◆ Passage proposé ◆
Les conflits, oppositions, désaccords dans l’Eglise sont de
toujours. C’est normal. Dès lors que l’on est libre d’exprimer son avis, dès
lors que l’Eglise n’est pas une dictature qui exigerait qu’aucune tête ne
dépasse, alors on parle plusieurs langues ou théologies, alors la polyphonie
est parfois dissonante.
Le chapitre 15 du livre des Actes des Apôtres raconte l’assemblée
de Jérusalem et la résolution, sans doute quelque peu idéalisée, d’une forte
opposition dans la primitive Eglise. Faut-il d’abord être Juif pour devenir
chrétien ? Faut-il respecter la loi de Moïse et ses 613 commandements dont
la circoncision pour être disciples de Jésus ? Ou bien la suite de Jésus
dispense-t-elle de l’observance de la loi religieuse ?
Ce n’est pas une petite querelle menée par les pharisiens
disciples de Jésus. Oui, oui, il y a des pharisiens qui étaient disciples de
Jésus et qui, dans les premières décennies de l’Eglise ont vécu la foi juive
comme Jésus lui-même l’avait fait. Ils n’avaient aucune raison de penser que
Jésus était venu fonder une nouvelle religion. C’est une évidence, Jésus n’a
jamais pensé cela. Alors, très fidèlement, ils continuent à penser comme on a
toujours fait, ce traditionnellement.
De fait, si l’assemblée s’était rangée à leur avis, il n’y
aurait pas eu de rupture entre Juifs et chrétiens. Jésus était précisément venu
rassembler dans l’unité les enfants de Dieu dispersés. Or, après l’assemblée de
Jérusalem, il est cause d’une rupture qui dure encore, source de tant de morts
et de haines durant des siècles. Le décret conciliaire de 1965, Nostra Aetate, tente d’y mettre fin.
Vous me direz, si l’on avait imposé les 613 commandements du
judaïsme, pas sûr que le peuple de Dieu aurait été davantage rassemblé. C’est
du moins l’avis de Paul. « Oui, vous tous qui avez été baptisés en Christ,
vous avez revêtu Christ. Il n’y a plus ni Juif, ni Grec ; il n’y a plus ni
esclave, ni homme libre ; il n’y a plus l’homme et la femme; car tous,
vous n’êtes qu’un en Jésus Christ. » (Ga 3, 27-28) Ceci dit, la loi
nouvelle n’est pas un absolu, elle demeure au service de l’homme. Dès la fin de
l’histoire, on voit Paul circoncire un païen !

◆ Données fournies ◆

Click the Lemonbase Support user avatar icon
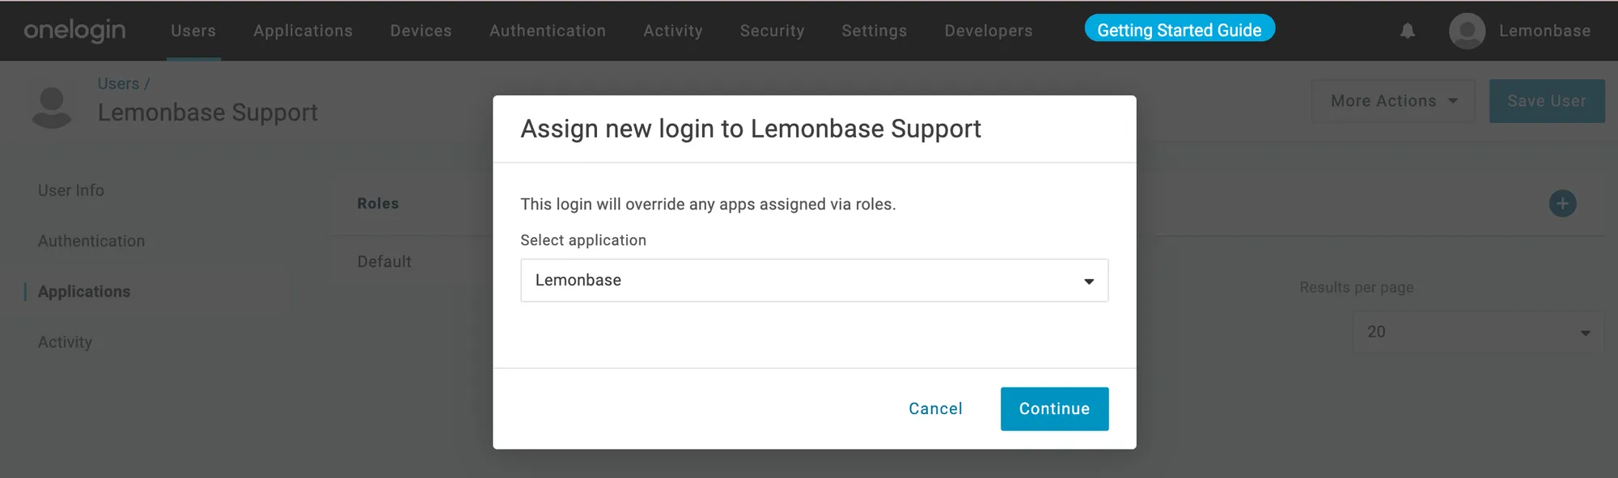 click(52, 108)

◆ Consignes ◆
1. Dans le texte sur l'assemblée de Jérusalem, relevez toutes les catégories de personnes nommées dans la citation de Paul (Ga 3, 27-28).
2. Poursuivez le texte sur l'assemblée de Jérusalem après sa dernière phrase.
Le listing provient d'une source distincte du texte.

◆ Résultats par tâche ◆
1. Juif, Grec, esclave, homme libre, l'homme, la femme

2.
En abandonnant les règles religieuses juives, qui distinguent
et confèrent une identité, tous peuvent devenir disciples de Jésus. Les
conséquences sont vertigineuses, du moins en principe, parce qu’il faut bien
reconnaître que dans l’histoire, c’est moins réussi : on n’en a pas fini
des différences sources du racisme, des exclusions et discriminations. Mais
voilà, le fait est là ; en principe les chrétiens ne se distinguent pas
religieusement des autres hommes. (Les sociétés d’origine chrétienne ne
supportent pas que l’on se distingue par la religion, rejetant le particularisme
qui s’oppose à l’universalité et dénonçant le communautarisme.)
L’assemblée de Jérusalem a dépassé l’opposition entre Juifs
et païens pour que l’évangile soit annoncé à tous les peuples, parce que tout
homme, avec Jésus, ne peut désormais, qu’être un frère. L’universalité de l’évangile
n’est pas la domination d’une religion et d’une culture, juive, occidentale,
sur les autres, mais la civilisation nouvelle, celle de la fraternité
universelle. L’universalité de l’évangile n’est pas une chrétienté unanime,
mais la recherche de la concorde jamais acquise. Les chrétiens ont pour mission
d’être les serviteurs d’une fraternité toujours menacée.
Les
tensions ecclésiales trouvent dans l’assemblée de Jérusalem un modèle de
résolution. Comment ? On se rassemble et l’on s’écoute. On se rassemble d’abord.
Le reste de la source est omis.